Ava Lee

Personal information
- Full name: Ava Georgina Lee
- Born: 26 August 2005 (age 21)
- Batting: Right-handed
- Bowling: Right-arm off break
- Role: Bowler

Domestic team information
- 2022–present: Berkshire
- 2023–2024: Southern Vipers

Career statistics
| Competition | WLA | WT20 |
| Matches | 16 | 13 |
| Runs scored | 40 | 38 |
| Batting average | 6.66 | – |
| 100s/50s | 0/0 | 0/0 |
| Top score | 14* | 11* |
| Balls bowled | 811 | 156 |
| Wickets | 23 | 11 |
| Bowling average | 26.21 | 16.00 |
| 5 wickets in innings | 0 | 0 |
| 10 wickets in match | 0 | 0 |
| Best bowling | 4/51 | 3/15 |
| Catches/stumpings | 6/– | 2/– |
- Source: CricketArchive, 18 October 2024

= Ava Lee =

English cricketer

Ava Georgina Lee (born 26 August 2005) is an English cricketer who currently plays for Berkshire. She plays as a right-arm off break bowler.

==Domestic career==
Lee made her county debut in 2022, for Berkshire against Shropshire. She went on to play seven matches overall in the 2022 Women's Twenty20 Cup, taking two wickets. She played three matches in the 2023 Women's Twenty20 Cup, taking four wickets at an average of 16.50.

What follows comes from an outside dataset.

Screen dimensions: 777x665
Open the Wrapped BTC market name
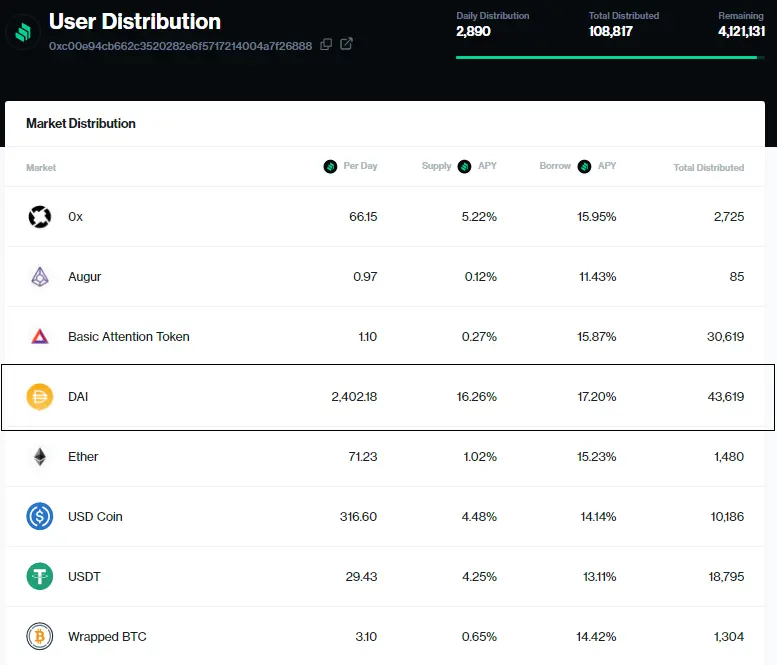(x=107, y=636)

Lee was named in the Southern Vipers Academy squad in 2022 and 2023. In June 2023, she took 5/35 in a Second XI match for Vipers against South East Stars. She was first named in a matchday squad for the senior team on 1 July 2023, and made her debut for the side the following day, against Sunrisers in the Rachael Heyhoe Flint Trophy, taking 2/43 from 10 overs. She played eight matches overall for the side that season, taking 10 wickets at an average of 30.10. In 2024, she played eight matches for Southern Vipers, across the Rachael Heyhoe Flint Trophy and the Charlotte Edwards Cup, taking 11 wickets with a best bowling of 4/51.